Inilah dua sifat dan perangai yang harus dijaga oleh seorang hamba agar ia dimuliakan oleh Allah serta dicintai oleh manusia yang hidup di sekitarnya. Sebaliknya ia akan dibenci dan dijauhi oleh manusia jika memiliki sifat serakah dan sifat marah atau tidak sabar.

Seorang di saat yakin terhadap taqdir Allah -Tabaroka wa Ta’ala-, maka hatinya tak akan tergantung dengan sesuatu yang dimiliki oleh orang lain. Ia tak akan mengemis, meminta-minta dan tidak pula hasad dan cemburu dengan harta benda dan perhiasan yang dimiliki oleh orang lain.

Allah -Azza wa Jalla- menerangkan hal itu di dalam Al-Qur’an,

وَمَا مِنْ دَابَّةٍ فِي الْأَرْضِ إِلَّا عَلَى اللَّهِ رِزْقُهَا وَيَعْلَمُ مُسْتَقَرَّهَا وَمُسْتَوْدَعَهَا كُلٌّ فِي كِتَابٍ مُبِينٍ  [هود : 6]

“Dan tidak ada suatu binatang melata (yakni, makhluk) pun di bumi melainkan Allah-lah yang memberi rezkinya, dan dia mengetahui tempat berdiam binatang itu dan tempat penyimpanannya.
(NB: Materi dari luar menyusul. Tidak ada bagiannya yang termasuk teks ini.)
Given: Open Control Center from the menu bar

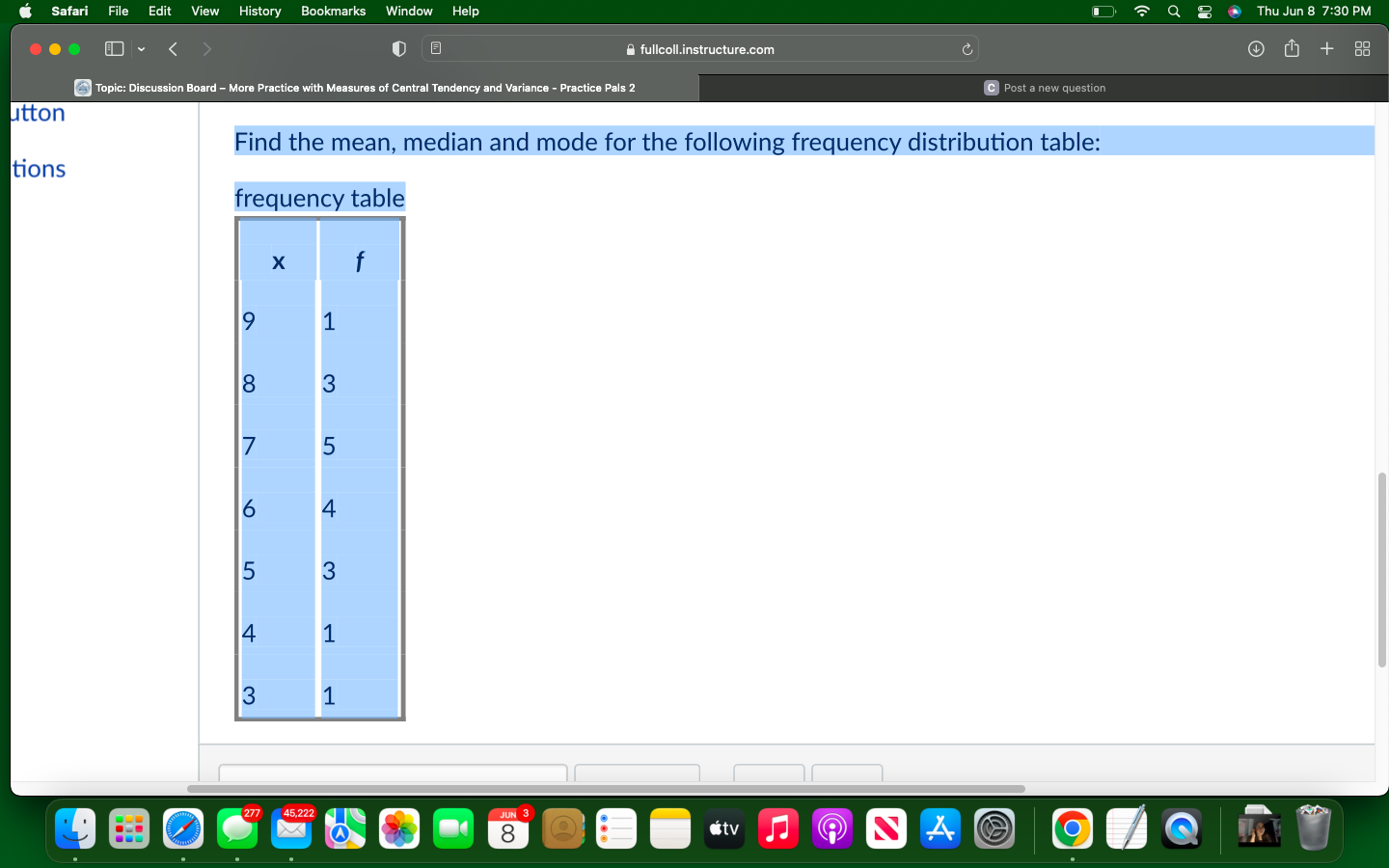Looking at the screenshot, I should point(1204,11).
Semuanya tertulis dalam Kitab yang nyata (Lauh mahfuzh)”. (QS. Huud : 6)

Di dalam ayat ini, Allah -Azza wa Jalla- menjelaskan bahwa rezqi semua makhluk telah ditanggung oleh Allah -Azza wa Jalla-. Setiap makhluk telah ditetapkan rezqinya masing-masing. Tak ada makhluk yang mendapatkan rezqi, kecuali memang itu telah menjadi bagian dan nasibnya. Demikianlah rezqi makhluk telah disempurnakan bagi setiap diantara mereka sampai mereka mati. Artinya, tak ada makhluk yang mati, selain ia telah mendapatkan semua bagiannya berupa rezqi.

Abul Fida Ibnu Katsir Ad-Dimasyqiy -rahimahullah- berkata,

أخبر تعالى أنه متكفل بأرزاق المخلوقات، من سائر دواب الأرض، صغيرها وكبيرها، بحريها، وبريها، وأنه { يَعْلَمُ مُسْتَقَرَّهَا وَمُسْتَوْدَعَهَا } أي: يعلم أين مُنتهى سيرها في الأرض، وأين تأوي إليه من وكرها، وهو مستودعها.
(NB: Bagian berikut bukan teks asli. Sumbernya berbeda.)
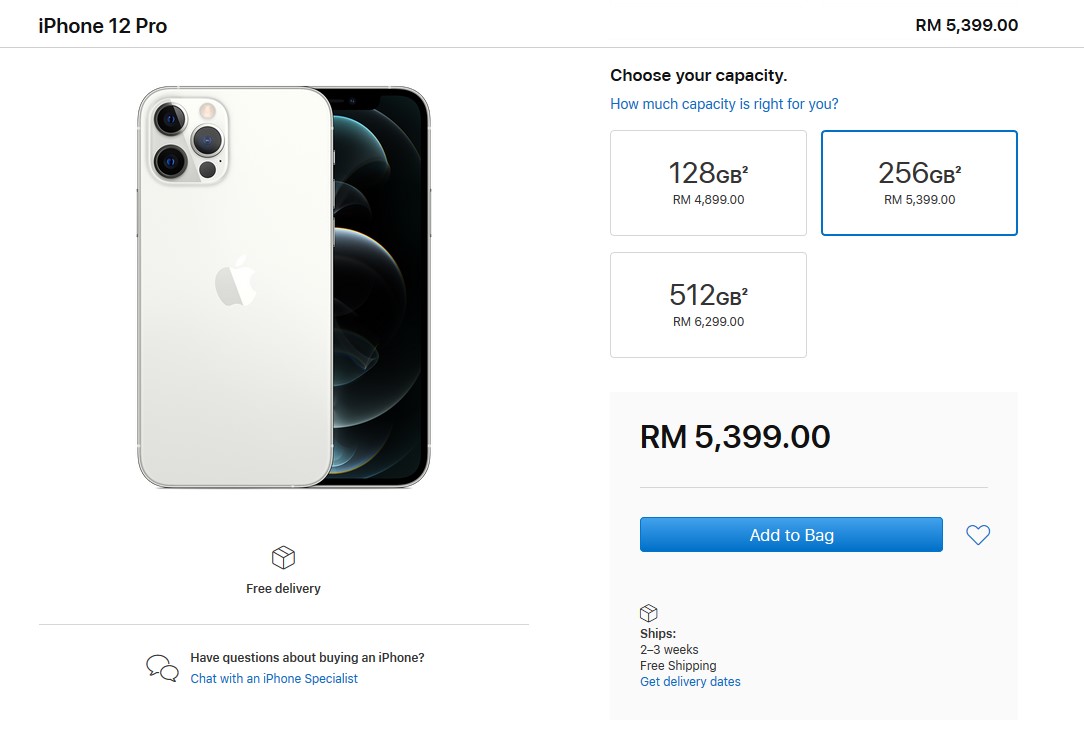Click the heart favorite icon
This screenshot has height=738, width=1084.
(x=978, y=535)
“Allah -Ta’ala- mengabarkan bahwa Dia-lah yang menanggung semua rezqi makhluk-makhluk dari kalangan seluruh makhluk di bumi, yang kecil, maupun yang besar, yang di laut, maupun di darat; dan bahwa Dia mengetahui tempat berdiam binatang itu dan tempat penyimpanannya, yakni mengetahui dimana akhir perjalanan makhluk-makhluk di bumi dan dimana ia kembali berupa sarang, yaitu tempat peraduannya”. [Lihat Tafsir Ibni Katsir (4/305)]

Jika seorang hamba meyakini perkara yang ada dalam ayat ini, maka ia akan meraih sifat zuhud, tak akan mengemis dari para makhluk, tak akan tertimpa sifat hasad yang tercela dan hatinya selalu lapang, sebab ia yakin bahwa semua itu telah ditakdirkan oleh Allah -Azza wa Jalla-.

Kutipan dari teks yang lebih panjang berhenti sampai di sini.